▶ _Document text_:

Good news — Australia's politicians have rediscovered climate change.

Some called it Carbon Sunday; others called it world-leading; yet others called it something much ruder. Either way, last weekend Australia took a bold step forward, announcing a package of measures to tackle the country's disproportionately high greenhouse-gas emissions.

At the heart of the package is a levy on carbon, which will be applied to emissions from the nation's 500 largest polluters. The package, of course, does not come close to cutting emissions by the amount required to head off the worst of global warming — but then, do any concrete political measures announced so far do that?

By such dismal reckoning, it would be easy to dismiss the Australian effort as weak — a mere drop in the ocean — and critics are already doing so. But the package deserves a more sympathetic and considered response. The policy breaks new ground, moves in the correct direction and comes at a welcome time, given how climate change has plummeted down the international political agenda over the past year or so.

The plan, announced by Prime Minister Julia Gillard on 10 July, will see the country's biggest emitters pay a levy of Aus$23 (US$25) on each tonne of carbon dioxide that they send into the atmosphere. The price will increase above inflation for 3–5 years, after which the strategy will grow into a broader emissions-trading scheme. Gillard said that by 2020, the move would reduce emissions to 5% below levels seen in 2000 — an overall saving of some 160 million tonnes of carbon. Alongside this introduction of a carbon tax, Gillard increased Australia's long-term emissions target from a 60% cut below 2000 levels by 2050 to an 80% cut. And she pledged Aus$10 billion to develop renewable energy.

▶ _Excerpted records_:

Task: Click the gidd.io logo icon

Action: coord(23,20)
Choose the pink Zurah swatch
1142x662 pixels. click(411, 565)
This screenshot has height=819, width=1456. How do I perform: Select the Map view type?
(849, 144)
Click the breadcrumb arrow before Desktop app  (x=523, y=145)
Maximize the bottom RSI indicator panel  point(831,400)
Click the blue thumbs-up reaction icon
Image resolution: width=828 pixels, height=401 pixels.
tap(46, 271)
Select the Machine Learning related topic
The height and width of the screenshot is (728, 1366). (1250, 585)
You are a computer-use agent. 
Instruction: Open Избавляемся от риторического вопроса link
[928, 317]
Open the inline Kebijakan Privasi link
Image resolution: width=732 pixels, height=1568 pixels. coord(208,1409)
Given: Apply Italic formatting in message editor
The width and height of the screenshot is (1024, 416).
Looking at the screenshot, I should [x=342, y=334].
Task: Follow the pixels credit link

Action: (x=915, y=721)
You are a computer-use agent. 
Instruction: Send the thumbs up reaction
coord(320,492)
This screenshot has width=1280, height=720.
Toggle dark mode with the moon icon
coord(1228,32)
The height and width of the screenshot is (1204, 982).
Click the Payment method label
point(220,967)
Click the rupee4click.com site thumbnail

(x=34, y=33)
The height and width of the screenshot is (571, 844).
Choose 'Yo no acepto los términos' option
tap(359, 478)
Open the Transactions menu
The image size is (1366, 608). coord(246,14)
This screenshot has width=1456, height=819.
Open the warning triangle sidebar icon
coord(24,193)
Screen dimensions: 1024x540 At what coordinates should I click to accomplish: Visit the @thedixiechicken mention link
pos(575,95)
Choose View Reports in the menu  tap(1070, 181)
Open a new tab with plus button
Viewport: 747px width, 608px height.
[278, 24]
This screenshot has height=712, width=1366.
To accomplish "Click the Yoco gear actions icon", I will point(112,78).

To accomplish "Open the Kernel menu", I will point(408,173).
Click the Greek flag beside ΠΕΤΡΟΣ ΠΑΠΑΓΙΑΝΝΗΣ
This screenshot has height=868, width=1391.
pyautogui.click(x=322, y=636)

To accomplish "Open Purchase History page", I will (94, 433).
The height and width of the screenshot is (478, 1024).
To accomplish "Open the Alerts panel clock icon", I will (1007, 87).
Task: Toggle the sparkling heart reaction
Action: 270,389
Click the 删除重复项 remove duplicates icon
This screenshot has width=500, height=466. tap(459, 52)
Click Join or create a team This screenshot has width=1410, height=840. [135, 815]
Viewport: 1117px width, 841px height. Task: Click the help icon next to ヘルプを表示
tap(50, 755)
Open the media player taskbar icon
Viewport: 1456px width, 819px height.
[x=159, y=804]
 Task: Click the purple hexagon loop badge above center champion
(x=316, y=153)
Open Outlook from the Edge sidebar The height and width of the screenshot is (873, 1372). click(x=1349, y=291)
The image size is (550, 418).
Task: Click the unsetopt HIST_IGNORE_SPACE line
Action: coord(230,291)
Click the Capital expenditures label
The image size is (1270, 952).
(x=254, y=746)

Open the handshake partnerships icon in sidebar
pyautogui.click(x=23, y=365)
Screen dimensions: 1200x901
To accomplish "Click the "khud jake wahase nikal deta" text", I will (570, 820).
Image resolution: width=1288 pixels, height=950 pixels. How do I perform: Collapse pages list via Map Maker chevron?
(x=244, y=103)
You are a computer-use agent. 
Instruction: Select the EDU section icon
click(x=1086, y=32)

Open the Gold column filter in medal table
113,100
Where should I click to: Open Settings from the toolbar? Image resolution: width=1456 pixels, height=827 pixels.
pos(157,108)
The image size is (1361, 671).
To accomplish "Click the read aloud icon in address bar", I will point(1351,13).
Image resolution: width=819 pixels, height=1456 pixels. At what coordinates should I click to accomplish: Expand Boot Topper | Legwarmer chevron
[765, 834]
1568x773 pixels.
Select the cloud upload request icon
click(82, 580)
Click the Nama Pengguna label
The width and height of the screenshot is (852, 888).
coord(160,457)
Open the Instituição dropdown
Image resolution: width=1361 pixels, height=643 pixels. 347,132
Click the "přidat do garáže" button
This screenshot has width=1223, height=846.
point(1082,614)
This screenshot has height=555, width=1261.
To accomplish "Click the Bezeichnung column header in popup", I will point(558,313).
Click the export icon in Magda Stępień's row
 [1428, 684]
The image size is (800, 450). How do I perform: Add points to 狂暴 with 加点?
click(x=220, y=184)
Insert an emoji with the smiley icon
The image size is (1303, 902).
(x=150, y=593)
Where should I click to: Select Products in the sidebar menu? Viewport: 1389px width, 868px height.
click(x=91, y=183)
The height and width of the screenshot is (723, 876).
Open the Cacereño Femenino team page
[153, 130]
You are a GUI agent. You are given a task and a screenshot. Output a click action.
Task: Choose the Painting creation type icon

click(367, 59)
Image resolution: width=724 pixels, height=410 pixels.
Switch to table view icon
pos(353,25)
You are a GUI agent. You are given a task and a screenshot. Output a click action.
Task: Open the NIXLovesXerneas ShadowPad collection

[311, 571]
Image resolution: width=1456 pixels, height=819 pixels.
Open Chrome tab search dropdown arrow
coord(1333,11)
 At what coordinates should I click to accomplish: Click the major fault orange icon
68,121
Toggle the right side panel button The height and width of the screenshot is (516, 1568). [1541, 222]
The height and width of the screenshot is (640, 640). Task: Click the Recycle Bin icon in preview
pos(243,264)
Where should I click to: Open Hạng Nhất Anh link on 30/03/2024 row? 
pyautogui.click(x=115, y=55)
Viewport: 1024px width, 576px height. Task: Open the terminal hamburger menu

▶ _Required work_: Retype the entire passage about Australia's carbon package word for word. Rely on the passage about Australia's carbon package alone.

▶ _Task result_:
Good news — Australia's politicians have rediscovered climate change.

Some called it Carbon Sunday; others called it world-leading; yet others called it something much ruder. Either way, last weekend Australia took a bold step forward, announcing a package of measures to tackle the country's disproportionately high greenhouse-gas emissions.

At the heart of the package is a levy on carbon, which will be applied to emissions from the nation's 500 largest polluters. The package, of course, does not come close to cutting emissions by the amount required to head off the worst of global warming — but then, do any concrete political measures announced so far do that?

By such dismal reckoning, it would be easy to dismiss the Australian effort as weak — a mere drop in the ocean — and critics are already doing so. But the package deserves a more sympathetic and considered response. The policy breaks new ground, moves in the correct direction and comes at a welcome time, given how climate change has plummeted down the international political agenda over the past year or so.

The plan, announced by Prime Minister Julia Gillard on 10 July, will see the country's biggest emitters pay a levy of Aus$23 (US$25) on each tonne of carbon dioxide that they send into the atmosphere. The price will increase above inflation for 3–5 years, after which the strategy will grow into a broader emissions-trading scheme. Gillard said that by 2020, the move would reduce emissions to 5% below levels seen in 2000 — an overall saving of some 160 million tonnes of carbon. Alongside this introduction of a carbon tax, Gillard increased Australia's long-term emissions target from a 60% cut below 2000 levels by 2050 to an 80% cut. And she pledged Aus$10 billion to develop renewable energy.